If you’re unfamiliar with shell scripting, this is an appropriate time to learn it. The topic is approachable, and several excellent resources are available for self-directed learning. This specific script uses a pattern in which both an environment variable and a container link are tested. If the environment variable is set, the container link will be ignored. Finally, the default command is executed.

Images that use a startup script to validate configuration should fail fast if someone uses them incorrectly, but those same containers may fail later for other reasons. You can combine startup scripts with container restart policies to make reliable containers. But container restart policies are not perfect solutions. Containers that have failed and are waiting to be restarted aren’t running. This means that an operator won’t be able to execute another process within a container that’s in the middle of a backoff window. The solution to this problem involves making sure the container never stops.

8.5.2. Initialization processes

UNIX-based computers usually start an initialization (init) process first. That init process is responsible for starting all the other system services, keeping them running, and shutting them down. It’s often appropriate to use an init-style system to launch, manage, restart, and shut down container processes with a similar tool.

Init processes typically use a file or set of files to describe the ideal state of the initialized system. These files describe what programs to start, when to start them, and what actions to take when they stop. Using an init process is the best way to launch multiple programs, clean up orphaned processes, monitor processes, and automatically restart any failed processes.

If you decide to adopt this pattern, you should use the init process as the entrypoint of your application-oriented Docker container. Depending on the init program you use, you may need to prepare the environment beforehand with a startup script.

For example, the runit program doesn’t pass environment variables to the programs it launches. If your service uses a startup script to validate the environment, it won’t have access to the environment variables it needs. The best way to fix that problem might be to use a startup script for the runit program. That script might write the environment variables to a file so the startup script for your application can access them.

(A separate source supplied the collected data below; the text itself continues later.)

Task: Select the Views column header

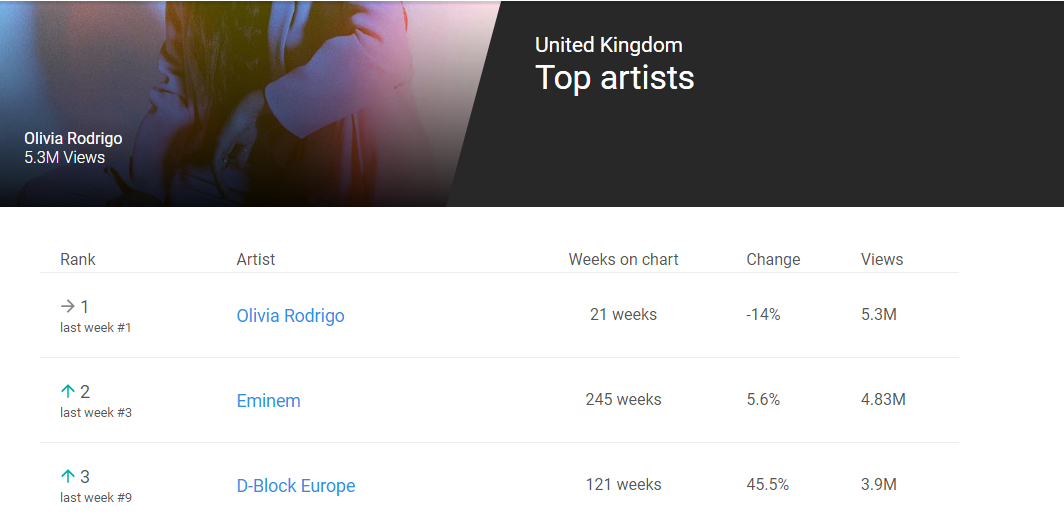Action: click(x=882, y=259)
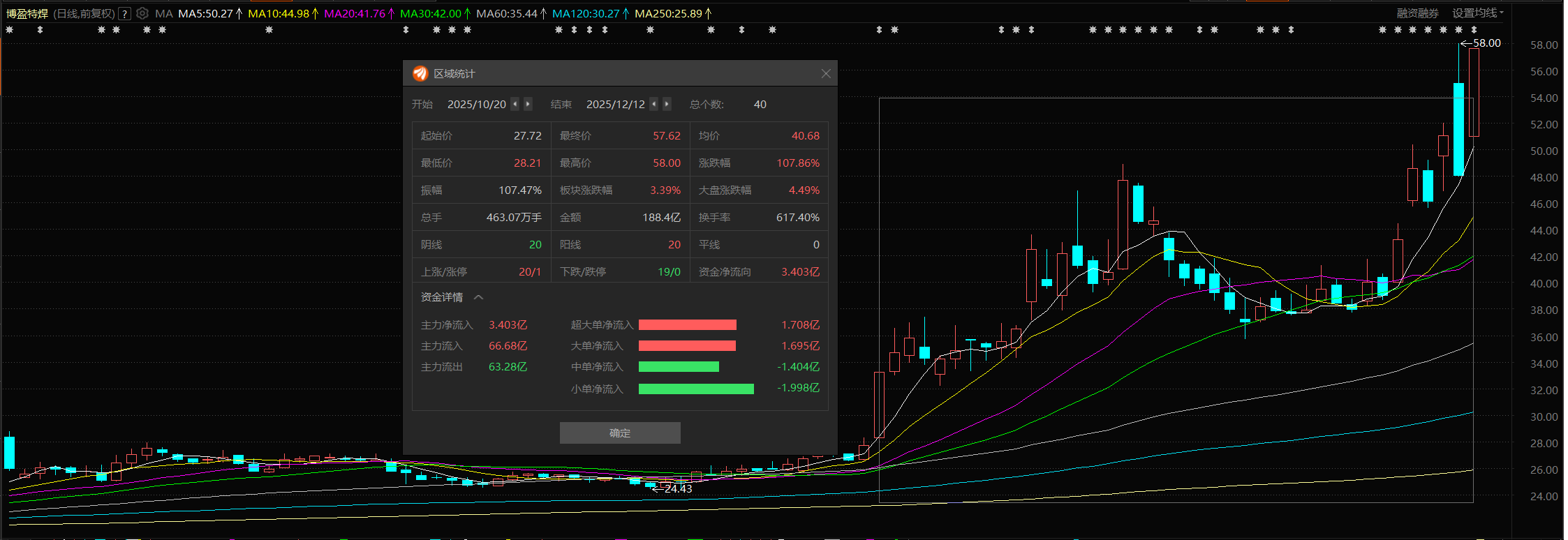Viewport: 1568px width, 540px height.
Task: Collapse the 资金详情 section
Action: tap(478, 297)
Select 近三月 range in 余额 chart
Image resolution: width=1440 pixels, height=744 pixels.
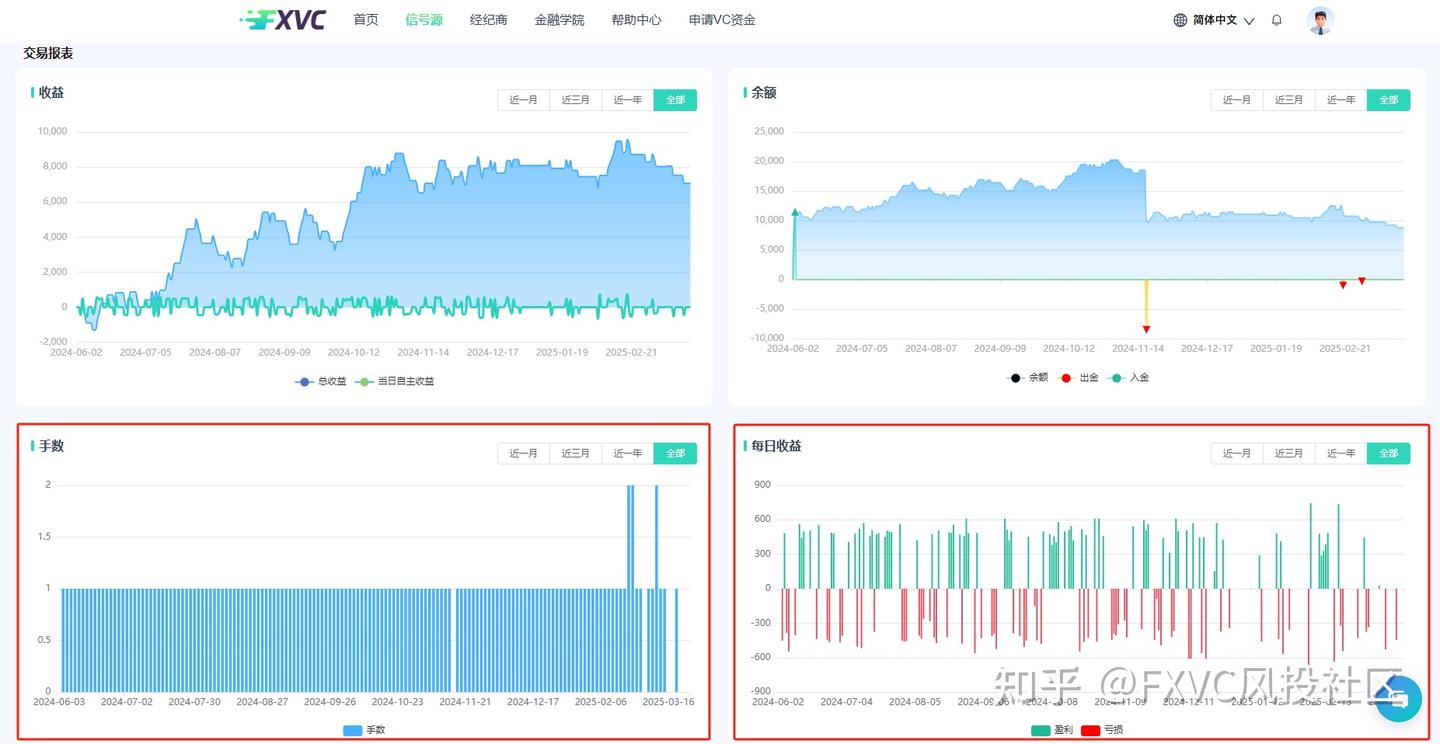tap(1289, 100)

Several open source init programs exist. Full-featured Linux distributions ship with heavyweight and full-featured init systems such as SysV, Upstart, and systemd. Linux Docker images such as Ubuntu, Debian, and CentOS typically have their init programs installed but nonfunctioning out of the box. These can be complex to configure and may have hard dependencies on resources that require root access. For that reason, the community has tended toward the use of lighter-weight init programs.

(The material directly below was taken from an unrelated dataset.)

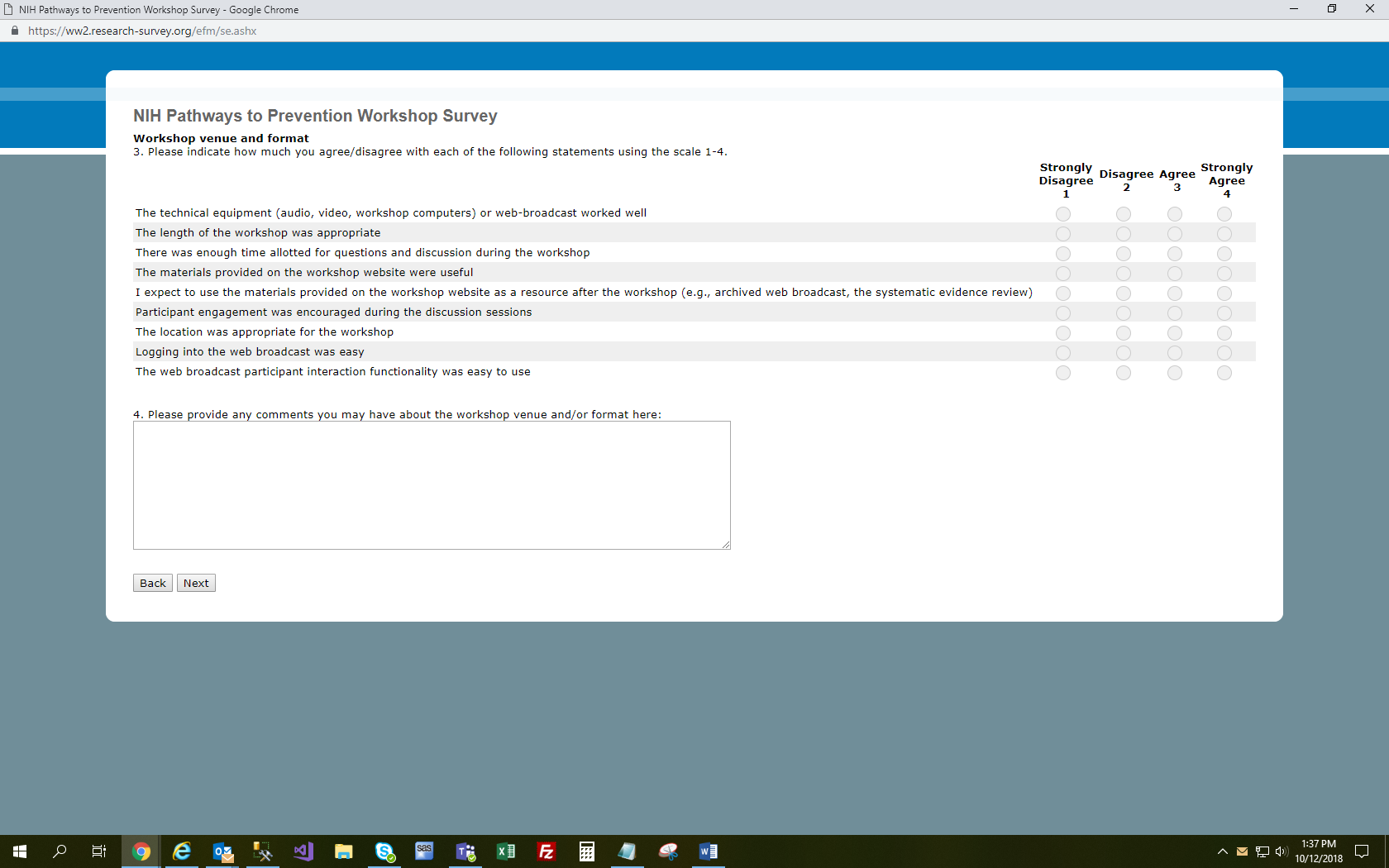Open the Calculator from the taskbar
The width and height of the screenshot is (1389, 868).
587,851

Popular options include runit, tini, BusyBox init, Supervisord, and DAEMON Tools. These all attempt to solve similar problems, but each has its benefits and costs. Using an init process is a best practice for application containers, but there’s no perfect init program for every use case. When evaluating any init program for use in a container, consider these factors:

Additional dependencies the program brings into the image
File sizes
How the program passes signals to its child processes (or if it does at all)
Required user access
Monitoring and restart functionality (backoff-on-restart features are a bonus)
Zombie process cleanup features

Init processes are so important that Docker provides an --init option to run an init process inside the container to manage the program being executed. The --init option can be used to add an init process to an existing image. For example, you can run Netcat using the alpine:3.6 image and manage it with an init process:

docker container run -it --init alpine:3.6 nc -l -p 3000

If you inspect the host’s processes with ps -ef, you will see Docker ran /dev/init -- nc -l -p 3000 inside the container instead of just nc. Docker uses the tini program as an init process by default, though you may specify another init process instead.

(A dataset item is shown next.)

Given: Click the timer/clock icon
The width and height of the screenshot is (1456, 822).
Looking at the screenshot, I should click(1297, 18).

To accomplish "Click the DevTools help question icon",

Whichever init program you decide on, make sure your image uses it to boost adopter confidence in containers created from your image. If the container needs to fail fast to communicate a configuration problem, make sure the init program won’t hide that failure. Now that you have a solid foundation for running and signaling processes inside containers, let’s see how to communicate the health of containerized processes to collaborators.

8.5.3. The purpose and use of health checks

Health checks are used to determine whether the application running inside the container is ready and able to perform its function. Engineers define application-specific health checks for containers to detect conditions when the application is running, but is stuck or has broken dependencies.

Docker runs a single command inside the container to determine whether the application is healthy. There are two ways to specify the health check command:

Use a HEALTHCHECK instruction when defining the image
On the command-line when running a container

This Dockerfile defines a health check for the NGINX web server:

FROM nginx:1.13-alpine

HEALTHCHECK --interval=5s --retries=2 \
  CMD nc -vz -w 2 localhost 80 || exit 1

The health check command should be reliable, lightweight, and not interfere with the operation of the main application because it will be executed frequently. The command’s exit status will be used to determine the container’s health. Docker has defined the following exit statuses:

0: success— The container is healthy and ready for use.
1: unhealthy— The container is not working correctly.
2: reserved— Do not use this exit code.

Most programs in the UNIX world exit with a 0 status when things went as expected, and a nonzero status otherwise. The || exit 1 is a bit of shell trickery that means or exit 1. This means whenever nc exits with any nonzero status, nc’s status will be converted to 1 so that Docker knows the container is unhealthy. Conversion of nonzero exit statuses to 1 is a common pattern because Docker does not define the behavior of all nonzero health check statuses, only 1 and 2. As of this writing, use of an exit code whose behavior is not defined will result in an unhealthy status.

Let’s build and run the NGINX example:

docker image build -t dockerinaction/healthcheck .
docker container run --name healthcheck_ex -d dockerinaction/healthcheck

Now that a container with a health check is running, you can inspect the container’s health status with docker ps. When a health check is defined, the docker ps command reports the container’s current health status in the STATUS column. Docker ps output can be a bit unwieldy, so you will use a custom format that prints the container name, image name, and status in a table:

docker ps --format 'table {{.Names}}\t{{.Image}}\t{{.Status}}'
NAMES               IMAGE                        STATUS
healthcheck_ex      dockerinaction/healthcheck   Up 3 minutes (healthy)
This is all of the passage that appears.